TO DO → List the items from the line containing "The image size is (756, 1134)." through the end of the items, both included, as a numbered list with blank lines omitted.
----
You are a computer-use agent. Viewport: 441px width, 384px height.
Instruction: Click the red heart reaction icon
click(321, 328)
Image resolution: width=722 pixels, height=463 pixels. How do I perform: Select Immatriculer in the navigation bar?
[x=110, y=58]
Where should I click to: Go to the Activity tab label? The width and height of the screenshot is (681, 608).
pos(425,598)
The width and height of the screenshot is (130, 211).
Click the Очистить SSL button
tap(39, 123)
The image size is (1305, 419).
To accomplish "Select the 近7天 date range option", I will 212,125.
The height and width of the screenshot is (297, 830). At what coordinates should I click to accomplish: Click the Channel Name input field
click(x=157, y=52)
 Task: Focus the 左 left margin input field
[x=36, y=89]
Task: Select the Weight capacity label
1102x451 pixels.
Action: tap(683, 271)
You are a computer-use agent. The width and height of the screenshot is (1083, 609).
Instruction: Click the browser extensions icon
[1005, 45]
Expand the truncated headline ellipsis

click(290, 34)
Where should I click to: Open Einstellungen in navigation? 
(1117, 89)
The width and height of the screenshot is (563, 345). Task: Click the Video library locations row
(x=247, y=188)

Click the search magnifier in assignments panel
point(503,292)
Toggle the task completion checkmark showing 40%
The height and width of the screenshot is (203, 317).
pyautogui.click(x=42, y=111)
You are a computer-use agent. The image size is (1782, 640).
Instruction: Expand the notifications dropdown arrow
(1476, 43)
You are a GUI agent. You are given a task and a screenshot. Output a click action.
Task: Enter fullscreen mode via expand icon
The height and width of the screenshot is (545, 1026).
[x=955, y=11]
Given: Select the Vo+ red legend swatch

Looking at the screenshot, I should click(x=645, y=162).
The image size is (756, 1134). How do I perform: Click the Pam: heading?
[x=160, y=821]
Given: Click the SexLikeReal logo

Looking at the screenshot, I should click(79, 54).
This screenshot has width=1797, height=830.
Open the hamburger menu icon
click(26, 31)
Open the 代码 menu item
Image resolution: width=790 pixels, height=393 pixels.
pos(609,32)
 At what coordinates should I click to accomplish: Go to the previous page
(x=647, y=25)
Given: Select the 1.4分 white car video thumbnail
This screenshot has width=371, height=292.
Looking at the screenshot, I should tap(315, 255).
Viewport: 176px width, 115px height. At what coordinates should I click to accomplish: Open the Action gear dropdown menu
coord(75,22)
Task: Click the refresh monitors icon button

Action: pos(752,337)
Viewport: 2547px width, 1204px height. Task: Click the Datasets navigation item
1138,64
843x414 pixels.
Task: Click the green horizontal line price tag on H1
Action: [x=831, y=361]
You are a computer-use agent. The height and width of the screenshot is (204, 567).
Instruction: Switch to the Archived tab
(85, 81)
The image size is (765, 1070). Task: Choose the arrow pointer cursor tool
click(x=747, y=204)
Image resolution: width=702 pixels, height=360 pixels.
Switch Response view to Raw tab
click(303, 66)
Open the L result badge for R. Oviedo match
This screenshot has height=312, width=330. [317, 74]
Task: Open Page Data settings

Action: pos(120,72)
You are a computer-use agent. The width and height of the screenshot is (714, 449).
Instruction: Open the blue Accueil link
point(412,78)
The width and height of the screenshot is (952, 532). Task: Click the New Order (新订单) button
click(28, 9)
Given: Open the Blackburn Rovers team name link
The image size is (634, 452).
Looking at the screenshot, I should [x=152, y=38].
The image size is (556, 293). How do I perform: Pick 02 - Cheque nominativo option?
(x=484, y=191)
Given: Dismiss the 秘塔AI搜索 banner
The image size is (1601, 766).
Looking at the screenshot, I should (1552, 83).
----
EXERCISE SOLUTION →
1. The image size is (756, 1134). How do I perform: Click the Pam: heading?
2. [x=160, y=821]
3. Given: Click the SexLikeReal logo
4. Looking at the screenshot, I should click(79, 54).
5. This screenshot has width=1797, height=830.
6. Open the hamburger menu icon
7. click(26, 31)
8. Open the 代码 menu item
9. Image resolution: width=790 pixels, height=393 pixels.
10. pos(609,32)
11.  At what coordinates should I click to accomplish: Go to the previous page
12. (x=647, y=25)
13. Given: Select the 1.4分 white car video thumbnail
14. This screenshot has width=371, height=292.
15. Looking at the screenshot, I should tap(315, 255).
16. Viewport: 176px width, 115px height. At what coordinates should I click to accomplish: Open the Action gear dropdown menu
17. coord(75,22)
18. Task: Click the refresh monitors icon button
19. Action: pos(752,337)
20. Viewport: 2547px width, 1204px height. Task: Click the Datasets navigation item
21. 1138,64
22. 843x414 pixels.
23. Task: Click the green horizontal line price tag on H1
24. Action: [x=831, y=361]
25. You are a computer-use agent. The height and width of the screenshot is (204, 567).
26. Instruction: Switch to the Archived tab
27. (85, 81)
28. The image size is (765, 1070). Task: Choose the arrow pointer cursor tool
29. click(x=747, y=204)
30. Image resolution: width=702 pixels, height=360 pixels.
31. Switch Response view to Raw tab
32. click(303, 66)
33. Open the L result badge for R. Oviedo match
34. This screenshot has height=312, width=330. [317, 74]
35. Task: Open Page Data settings
36. Action: pos(120,72)
37. You are a computer-use agent. The width and height of the screenshot is (714, 449).
38. Instruction: Open the blue Accueil link
39. point(412,78)
40. The width and height of the screenshot is (952, 532). Task: Click the New Order (新订单) button
41. click(28, 9)
42. Given: Open the Blackburn Rovers team name link
43. The image size is (634, 452).
44. Looking at the screenshot, I should [x=152, y=38].
45. The image size is (556, 293). How do I perform: Pick 02 - Cheque nominativo option?
46. (x=484, y=191)
47. Given: Dismiss the 秘塔AI搜索 banner
48. The image size is (1601, 766).
49. Looking at the screenshot, I should (1552, 83).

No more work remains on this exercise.